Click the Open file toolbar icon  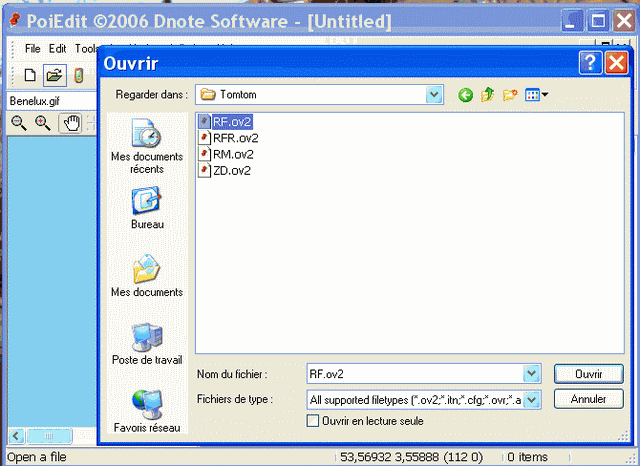(54, 75)
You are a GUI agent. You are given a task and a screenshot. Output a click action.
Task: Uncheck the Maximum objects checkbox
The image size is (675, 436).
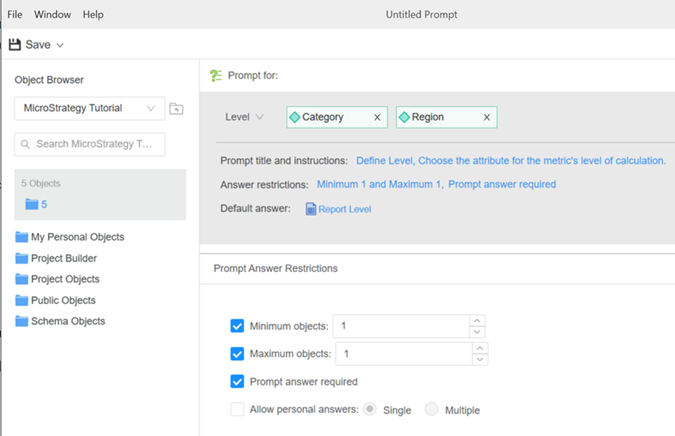click(x=237, y=354)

○ ○ ○ ○ ○ ○ ○

▶ **WHAT THE EXERCISE ASKS**
Please output, exactly and with no pictures, only the lines from the one containing "Task: Uncheck the Maximum objects checkbox" through the final line of the records above.

▶ **WRITTEN ANSWER**
Task: Uncheck the Maximum objects checkbox
The image size is (675, 436).
click(x=237, y=354)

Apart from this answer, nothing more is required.